By far the biggest plus of this production is a five-person ensemble of such amazing talent, dexterity, and stamina that nothing seems beyond their reach. Because the targets of Spamilton are so varied, the performers’ abilities – by definition – must be as varied … and that’s absolutely no problem here.
Justin Lonesome, T. J. Newton, Erin Ramirez, LaTrea Rembert and Tru Verret-Fleming are an overwhelming tsunami of fierce energy flung out with total commitment to the material; I was breathless watching their performances, I can only imagine how much time they spend off-stage recuperating in oxygen tents. Even the remarkable pianist Nick Stamatakis gets his own number to shine.

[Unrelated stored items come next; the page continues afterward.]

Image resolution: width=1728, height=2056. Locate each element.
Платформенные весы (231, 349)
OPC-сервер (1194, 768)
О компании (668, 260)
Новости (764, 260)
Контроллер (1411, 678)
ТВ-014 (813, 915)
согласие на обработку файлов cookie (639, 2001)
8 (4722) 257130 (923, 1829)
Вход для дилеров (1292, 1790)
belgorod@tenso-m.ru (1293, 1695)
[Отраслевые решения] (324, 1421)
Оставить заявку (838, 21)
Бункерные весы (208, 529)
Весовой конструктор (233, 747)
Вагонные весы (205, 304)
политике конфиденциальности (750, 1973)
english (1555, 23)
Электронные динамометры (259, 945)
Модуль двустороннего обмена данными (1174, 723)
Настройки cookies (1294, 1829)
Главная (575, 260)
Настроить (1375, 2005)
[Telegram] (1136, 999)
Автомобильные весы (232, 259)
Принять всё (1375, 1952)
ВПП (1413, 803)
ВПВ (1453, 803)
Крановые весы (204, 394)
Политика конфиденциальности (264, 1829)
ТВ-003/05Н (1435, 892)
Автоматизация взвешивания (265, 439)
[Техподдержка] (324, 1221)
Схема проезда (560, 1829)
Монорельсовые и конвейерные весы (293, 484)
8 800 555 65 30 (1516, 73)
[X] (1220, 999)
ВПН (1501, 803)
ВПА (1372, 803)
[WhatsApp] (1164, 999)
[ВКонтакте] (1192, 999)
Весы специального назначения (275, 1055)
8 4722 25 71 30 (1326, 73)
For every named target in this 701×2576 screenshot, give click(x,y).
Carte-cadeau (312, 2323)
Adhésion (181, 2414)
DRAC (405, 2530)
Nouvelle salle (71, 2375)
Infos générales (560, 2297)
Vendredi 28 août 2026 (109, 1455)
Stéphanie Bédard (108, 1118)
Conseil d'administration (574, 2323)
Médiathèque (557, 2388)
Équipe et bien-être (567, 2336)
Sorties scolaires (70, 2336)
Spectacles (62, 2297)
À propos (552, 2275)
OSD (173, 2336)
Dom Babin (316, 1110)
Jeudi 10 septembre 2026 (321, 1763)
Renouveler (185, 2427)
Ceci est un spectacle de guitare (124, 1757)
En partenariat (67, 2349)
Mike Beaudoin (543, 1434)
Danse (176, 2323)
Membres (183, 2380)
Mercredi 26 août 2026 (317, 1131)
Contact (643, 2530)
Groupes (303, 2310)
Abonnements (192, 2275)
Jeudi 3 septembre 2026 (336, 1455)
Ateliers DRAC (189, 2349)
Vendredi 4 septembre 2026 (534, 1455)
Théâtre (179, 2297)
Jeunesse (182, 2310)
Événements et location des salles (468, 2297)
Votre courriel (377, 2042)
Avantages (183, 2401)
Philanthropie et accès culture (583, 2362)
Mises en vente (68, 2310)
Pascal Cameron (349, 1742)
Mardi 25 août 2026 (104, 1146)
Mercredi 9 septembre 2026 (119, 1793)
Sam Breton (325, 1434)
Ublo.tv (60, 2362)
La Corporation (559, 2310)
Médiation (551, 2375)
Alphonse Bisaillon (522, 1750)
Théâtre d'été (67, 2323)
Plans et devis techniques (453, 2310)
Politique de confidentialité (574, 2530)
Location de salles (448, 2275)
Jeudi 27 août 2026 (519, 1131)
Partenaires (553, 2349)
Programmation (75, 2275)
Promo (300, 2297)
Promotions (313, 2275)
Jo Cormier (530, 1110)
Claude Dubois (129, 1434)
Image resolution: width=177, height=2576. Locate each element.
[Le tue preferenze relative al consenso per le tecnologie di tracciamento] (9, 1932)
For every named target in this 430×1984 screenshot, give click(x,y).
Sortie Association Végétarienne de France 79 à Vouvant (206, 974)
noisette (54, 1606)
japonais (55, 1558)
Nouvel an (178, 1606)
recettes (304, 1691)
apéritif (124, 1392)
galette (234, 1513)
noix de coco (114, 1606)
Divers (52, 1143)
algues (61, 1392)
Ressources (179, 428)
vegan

But as with past Forbidden shows, I do feel the need to run the usual disclaimer: If you’re not a musical theater freak or familiar with Hamilton, I wonder what you’re opinion will be.
The whole thing is one inside joke after another and while you will certainly marvel at the work of the actors you’ll probably feel a little left out. To take one random example – there’s a number about Daveed Diggs playing Lafayette in the first act then Jefferson in the second.
And even though I am very familiar with Hamilton I did find the first part of the show a little flat … it’s one joke basically repeated over and over. In the second half, Alessandrini broadens his targets a bit and I enjoyed this section more. A funny take on Book of Mormon is a standout, but even here you need to know about Christian Borle’s Willy Wonka, Bob Fosse’s poses and which superstar presented Hamilton with its Tony Award for Best Musical in 2017.
If that sentence has little meaning for you, it’s probably best to stay away. But for the rest of us Spamilton’s a whole lot of fun.